The appropriate level of media coverage for just about anything is permanently in debate. Even in a case as apparently straightforward as the nicknamed serial killer, there are complexities in context. The limits and repressions of the era the murders occurred in, the misogyny that allowed them to continue, the incompetence of the police investigation that left him at large, the othering of sex workers both then and now, and the repeated attempts to make sense of him, to analyse this supposed aberration. A closed book that, once prised open, horrified us for a generation.
Other than a few insensitive infractions, the general consensus was that any discussion around this man’s death should focus on his victims – the thirteen women he murdered, and the many others he attacked who lived to tell the tale. But was this redirection of the spotlight any better an idea than reappraising the man who killed them? What would the dead women say about the way we talk about them once they’ve left us?
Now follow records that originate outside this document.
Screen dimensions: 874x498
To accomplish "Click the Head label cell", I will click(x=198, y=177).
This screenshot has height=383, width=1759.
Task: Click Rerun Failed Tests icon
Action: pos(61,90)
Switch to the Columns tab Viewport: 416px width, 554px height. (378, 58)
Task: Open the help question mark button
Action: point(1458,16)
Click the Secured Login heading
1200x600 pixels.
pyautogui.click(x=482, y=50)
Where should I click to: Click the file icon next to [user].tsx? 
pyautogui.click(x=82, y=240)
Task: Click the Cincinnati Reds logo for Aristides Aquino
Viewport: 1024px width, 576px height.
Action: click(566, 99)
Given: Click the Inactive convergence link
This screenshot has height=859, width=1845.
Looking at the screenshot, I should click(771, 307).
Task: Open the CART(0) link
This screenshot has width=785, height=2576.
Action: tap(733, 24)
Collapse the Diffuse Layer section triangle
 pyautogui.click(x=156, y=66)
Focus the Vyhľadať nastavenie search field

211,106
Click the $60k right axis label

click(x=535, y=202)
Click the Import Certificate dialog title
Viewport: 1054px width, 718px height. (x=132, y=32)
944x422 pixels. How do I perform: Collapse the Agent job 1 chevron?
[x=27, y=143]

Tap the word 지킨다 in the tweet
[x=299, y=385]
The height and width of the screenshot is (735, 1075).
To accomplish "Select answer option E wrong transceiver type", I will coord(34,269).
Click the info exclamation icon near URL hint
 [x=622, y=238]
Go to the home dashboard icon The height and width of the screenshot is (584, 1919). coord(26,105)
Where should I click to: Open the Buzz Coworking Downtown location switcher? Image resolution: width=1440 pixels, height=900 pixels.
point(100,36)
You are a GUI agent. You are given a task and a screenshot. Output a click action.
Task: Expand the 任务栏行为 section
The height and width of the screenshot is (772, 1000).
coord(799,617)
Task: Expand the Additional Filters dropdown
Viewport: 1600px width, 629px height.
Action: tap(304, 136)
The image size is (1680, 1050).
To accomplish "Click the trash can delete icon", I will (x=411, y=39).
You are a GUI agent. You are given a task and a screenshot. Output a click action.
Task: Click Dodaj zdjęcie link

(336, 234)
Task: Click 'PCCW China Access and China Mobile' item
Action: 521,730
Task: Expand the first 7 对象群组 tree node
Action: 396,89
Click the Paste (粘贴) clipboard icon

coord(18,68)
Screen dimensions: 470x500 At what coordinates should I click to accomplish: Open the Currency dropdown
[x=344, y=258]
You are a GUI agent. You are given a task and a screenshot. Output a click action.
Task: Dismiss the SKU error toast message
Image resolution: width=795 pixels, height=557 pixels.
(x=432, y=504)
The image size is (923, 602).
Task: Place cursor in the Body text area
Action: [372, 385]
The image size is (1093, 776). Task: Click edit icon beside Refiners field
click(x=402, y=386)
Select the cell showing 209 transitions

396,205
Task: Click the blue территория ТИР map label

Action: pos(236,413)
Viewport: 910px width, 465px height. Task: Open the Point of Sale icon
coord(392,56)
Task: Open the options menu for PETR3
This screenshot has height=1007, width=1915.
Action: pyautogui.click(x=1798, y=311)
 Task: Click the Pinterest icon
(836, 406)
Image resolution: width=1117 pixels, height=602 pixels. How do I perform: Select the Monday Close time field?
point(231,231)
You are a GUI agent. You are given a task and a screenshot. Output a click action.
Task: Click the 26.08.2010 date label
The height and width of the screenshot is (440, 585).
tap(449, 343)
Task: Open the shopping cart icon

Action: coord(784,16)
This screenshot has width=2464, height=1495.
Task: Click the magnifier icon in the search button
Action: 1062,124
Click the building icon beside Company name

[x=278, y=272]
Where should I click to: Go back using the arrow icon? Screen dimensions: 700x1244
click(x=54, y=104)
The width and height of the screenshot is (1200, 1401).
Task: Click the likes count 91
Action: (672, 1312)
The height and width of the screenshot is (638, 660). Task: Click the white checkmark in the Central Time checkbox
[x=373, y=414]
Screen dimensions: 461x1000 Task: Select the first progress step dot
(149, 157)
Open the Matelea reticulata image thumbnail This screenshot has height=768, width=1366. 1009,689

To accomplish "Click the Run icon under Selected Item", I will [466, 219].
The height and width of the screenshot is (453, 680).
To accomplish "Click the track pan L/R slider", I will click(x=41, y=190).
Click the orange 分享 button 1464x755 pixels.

Their names and faces forever associated with this man, as if their lives and hearts and loved ones had no meaning beforehand, that their only impact on the world was to be murdered by arguably one of the most notorious killers in the UK. Did we really need to use them as a diversion tactic? Who was this for? The families, perhaps, yes. Wilma McCann’s son, Richard, has spoken of the “beautiful moment” he learned of the killer’s death, but he also said he was looking forward to moving on. After all, the man’s death is ineffective as a balm, it can’t undo the pain of the bereaved. How must it feel for loved ones as the details of these crimes become headline news again, to see the photographs of the women on front pages, especially when – as some people pointed out in a recent documentary about the catastrophic mistakes made by the police investigation – some of the women’s images that have been used in books and newspapers for decades were often the first photo anyone could lay this hands on at the time, in an age before digital cameras and selfies. A few of these often unflattering and soulless images were mugshots taken after previous arrests. As Richard McCann said: “Every time we hear a news story about him, and my mum’s photo is often shown, it’s just another reminder of what he did.”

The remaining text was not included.